バーンアウトとボーアウトは対局の関係でいながら密接な関係にあるともいえます。
どんな職場でも、みなで力を合わせてある決まった量の仕事を仕上げなければならないです。しかし、全員が同じように働くわけではないのです。
熱心さ、優秀さ、上昇志向の強さなどの原因は色々であるにせよ、一部の人間が多く働く傾向にあり、その結果、彼らは同僚の仕事を奪うことになります。彼らはしだいにバーンアウトに苦しみ始め、残りのメンバーは仕事が少なくなる問題を抱えます。
能力以下の仕事しか与えられない人達は退屈し始め、仕事に関心を失います。その結果できた自由時間は、他の事に使われます。ネットサーフィンやゲーム、読書などです。
やがて、裏ワザを使って忙しそうに見せかけるようになり、あまり仕事がまわってこないようにする。すると、働きすぎの同僚が彼らがやらない分の仕事を片付け、その結果として、両者ともストレスにさらされる。こうして悪循環が発生して、まわり続けます。

この結果は、バーンアウトにせよ、ボーアウトにせよ離職、転職等の人的リソースの損失になります。

バーンアウト

この項ではバーンアウトについて掘り下げてみましょう。
バーンアウトという概念を, 初めて学術論文でとりあげたのはフロイデンバーガー(Freudenberger,1974)です。
* * *
## 挑戦課題 1:
引用文のうち、「熱心さ、優秀さ、上昇志向の強」から始まり「この項ではバーンアウトについて掘り下げてみましょう。」で終わる部分を、一字一句たがえずに書き写しなさい。
## 挑戦課題 2:
バーンアウトとボーアウトについての引用文で、仕事が少ない人達が自由時間を使う例として挙げられているものをすべて書き出しなさい。
## 挑戦課題 3:
バーンアウトとボーアウトについての引用文を、最後の文の後から書き継ぎなさい。
この後に続く行は、参照しなくてかまいません。

## データ欄:
* * *
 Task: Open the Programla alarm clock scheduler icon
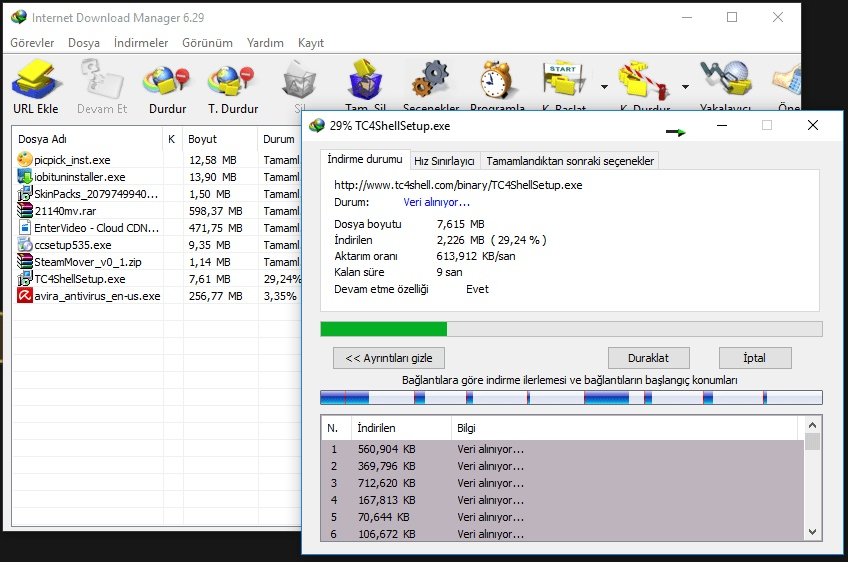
* * *
## 解答例 1:
熱心さ、優秀さ、上昇志向の強さなどの原因は色々であるにせよ、一部の人間が多く働く傾向にあり、その結果、彼らは同僚の仕事を奪うことになります。彼らはしだいにバーンアウトに苦しみ始め、残りのメンバーは仕事が少なくなる問題を抱えます。
能力以下の仕事しか与えられない人達は退屈し始め、仕事に関心を失います。その結果できた自由時間は、他の事に使われます。ネットサーフィンやゲーム、読書などです。
やがて、裏ワザを使って忙しそうに見せかけるようになり、あまり仕事がまわってこないようにする。すると、働きすぎの同僚が彼らがやらない分の仕事を片付け、その結果として、両者ともストレスにさらされる。こうして悪循環が発生して、まわり続けます。

この結果は、バーンアウトにせよ、ボーアウトにせよ離職、転職等の人的リソースの損失になります。

バーンアウト

この項ではバーンアウトについて掘り下げてみましょう。

## 解答例 2:
ネットサーフィン、ゲーム、読書

## 解答例 3:
彼は 保健施設に勤務していた間,数多くの同僚が精神的, 身体的異常を訴えるのを目撃しました。同僚たちは一年余りの間に徐々にあたかもエネルギーが枯渇していくように、仕事に対する意欲や関心を失ってくのです。彼は、同僚が陥った状態を表現するのに「ドラッグ常用者の状態」を意味するスラングであったバーンアウトを用いました。

彼はバーンアウトを次のように定義しています。
「辞書的な意味で言えば、バーンアウトという言葉は、エネルギー、力、あるいは資源を使い果たした結果、衰え、疲れ果て消耗してしまったことを意味する。(中略)実際のところ、バーンアウトは、人によりその症状も程度も異なる」

その後、数多くの研究者の関心をひき、バーンアウトの概念は急速に広がっていきました。
そのなかで、バーンアウトという状態をいかに測定するかという取組が始まります。
バーンアウトという状態を測定するための物差しをつくる、いわゆる尺度化にとりくんだのが、マスラックを中心としたグループで彼らのマスラック・バーンアウト・インベントリー(MBI:Maslach Burnout Inventory)でした。 MBI は, バーンアウトを以下の 3つの症状から定義しています。

バーンアウトの3つの症状

情緒的消耗感

「仕事を通じて情緒的に力を出し尽くして消耗してしまった状態」と定義します.
この情緒的消耗感がバーンアウトの主症状で、残りの2つはこの副産物です。

サービスのやり取りをする関係のなかで、相手の気持ちを思いやり、勝手放題にふるまう相手をうけいれ、問題を解決していくことを求められることが少なくありません。つまり情緒的なエネルギーを必要とされており、それがバーンアウトへのリスクを高めています。 自らの役割に誠実な人ほど, 日々接するクライアントと, このような感情のやりとりを繰り返していく中で, 疲弊し,消耗していきます。 これが, バーンアウトと呼ばれている過程です。

脱人格化

「サービスの受け手に対する無情で非人間的な対応」と定義します。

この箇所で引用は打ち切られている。